But I have a small story, and I'm sure you have had this happen to you to:

I soldered everything yesterday, and didn't want to even turn it on because I knew I'd be fiddling with it all night. Well, I turned it on anyways, and the screen was flickering. HUH? So I scrubbed the bottom with a toothbrush and the flickering went down, some. I was sure it was crud somewhere, so I went over my soldering again and again, and removed hairs and anything else I could find, yet it still flickered. I then pressed my finger on the expansion pin-holes and the flickering stopped! I touched in other places and it stopped, or got worse. WHAT? Surely I messed up a connection, or JLCPCB bit me again. The scope didn't help because if I scoped a problematic pin, the flicker would stop and the scope would read fine. UGH! What could it be? I whittled it down to my primary counter, a 74HC161. So I replaced it with another one, and the flicker entirely disappeared! YAY! This chip was *brand new* from Mouser, so what could have happened, I don't know. Glad I had replacements to test.

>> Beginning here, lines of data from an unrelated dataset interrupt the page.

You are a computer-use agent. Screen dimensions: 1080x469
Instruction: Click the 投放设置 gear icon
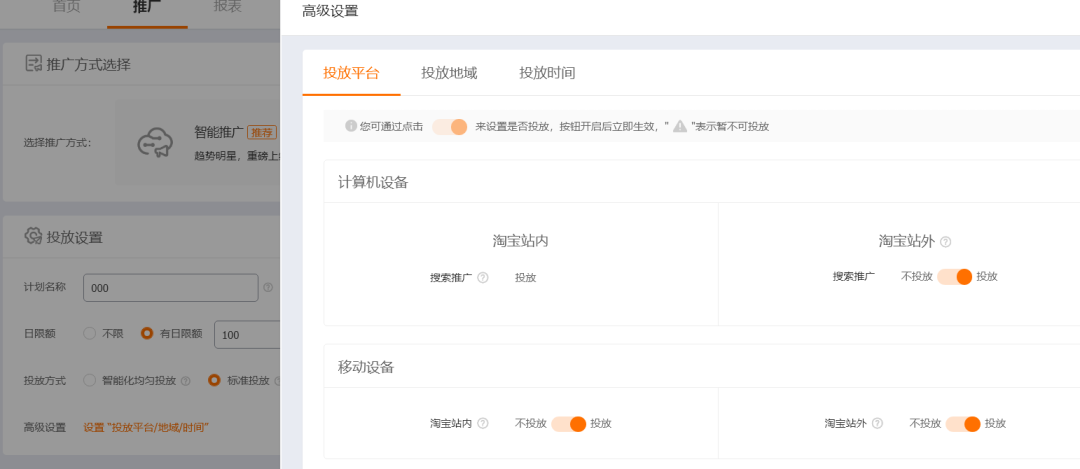coord(33,237)
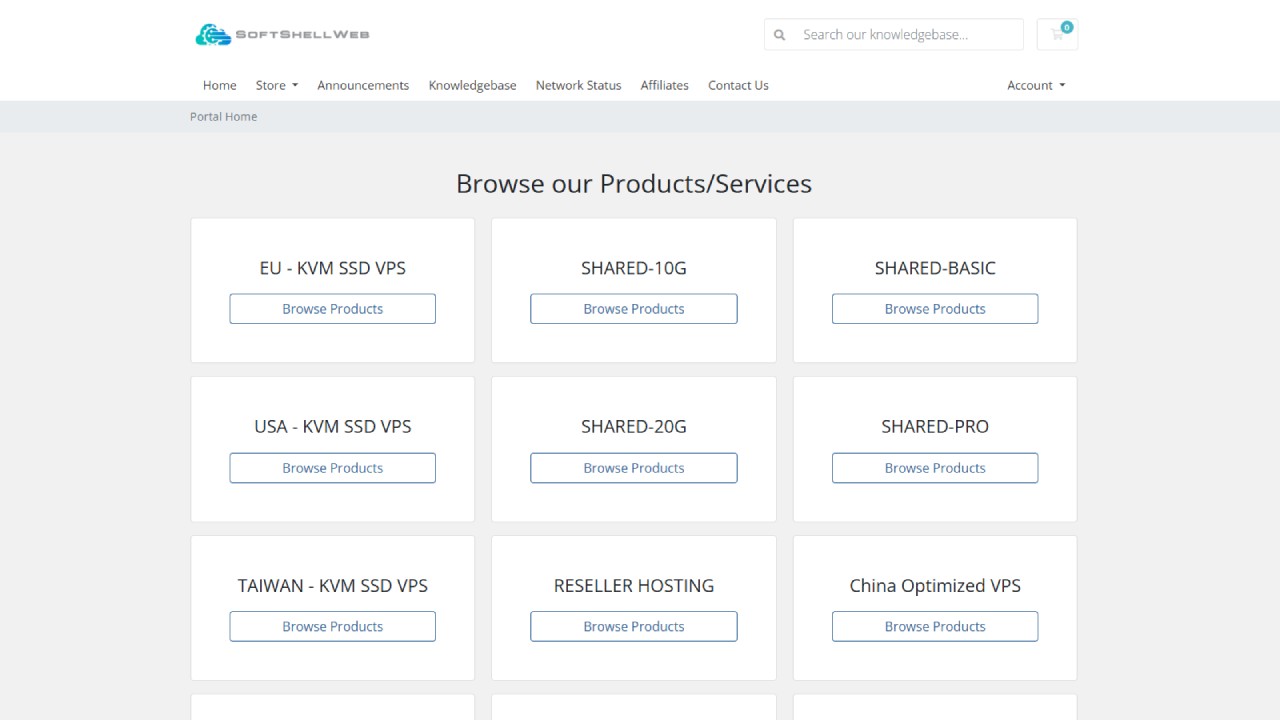Open the Contact Us page
1280x720 pixels.
pyautogui.click(x=738, y=85)
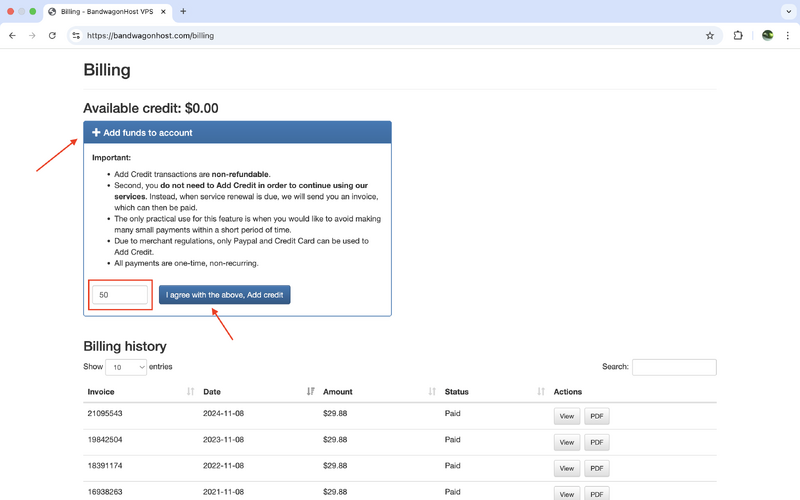Click the browser back arrow
The image size is (800, 500).
[x=12, y=35]
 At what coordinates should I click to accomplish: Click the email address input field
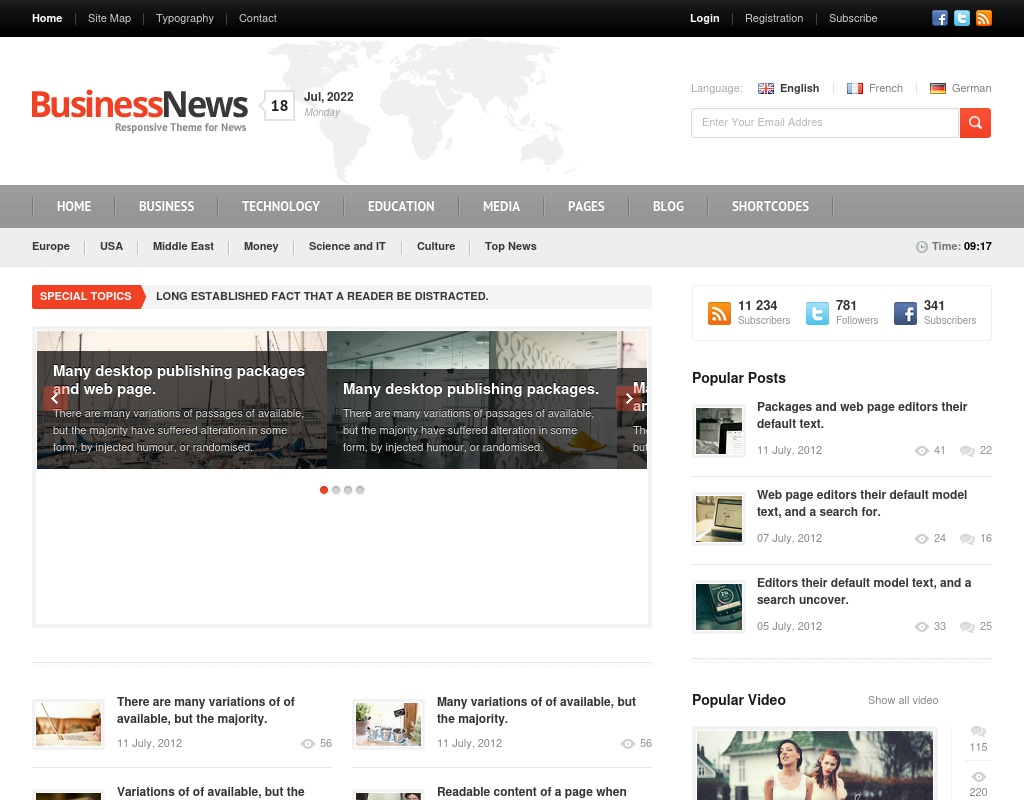[824, 123]
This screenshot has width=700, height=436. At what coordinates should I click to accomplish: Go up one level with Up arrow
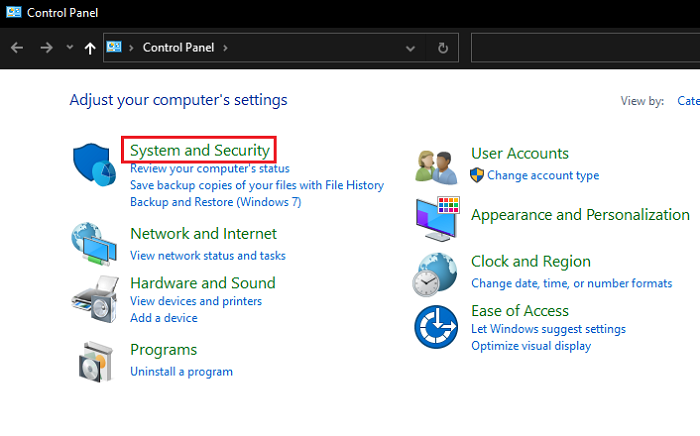pos(90,48)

Other than that, nearly everything else worked as expected. I only had a very few small changes in the code I had been designing for this board. The software side is great, I have focused on using the keyboard Function keys to navigate. Some programs include a RPN Calculator, Music Composer, Assembler/Disassembler, Memory Dump, Data Movement/Transfer GUI, and a simple Snake game. I have had my 3 year old daughter test the system, and she has found many bugs along the way! Always have a young child test your 6502 computer, LOL!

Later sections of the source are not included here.